(WORK ORDER)
Would it be possible to quote, exactly and in full, the lines from the one with "You are a computer-use" through the end of the entries below?
[RECORDS FOR THIS EXERCISE — start]
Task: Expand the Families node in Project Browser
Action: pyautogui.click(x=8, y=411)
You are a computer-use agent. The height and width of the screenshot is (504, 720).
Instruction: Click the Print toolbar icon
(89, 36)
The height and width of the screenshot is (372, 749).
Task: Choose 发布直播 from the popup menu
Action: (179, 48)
[RECORDS FOR THIS EXERCISE — finish]
(SOLUTION TO THE PROBLEM)
You are a computer-use agent. The height and width of the screenshot is (504, 720).
Instruction: Click the Print toolbar icon
(89, 36)
The height and width of the screenshot is (372, 749).
Task: Choose 发布直播 from the popup menu
Action: (179, 48)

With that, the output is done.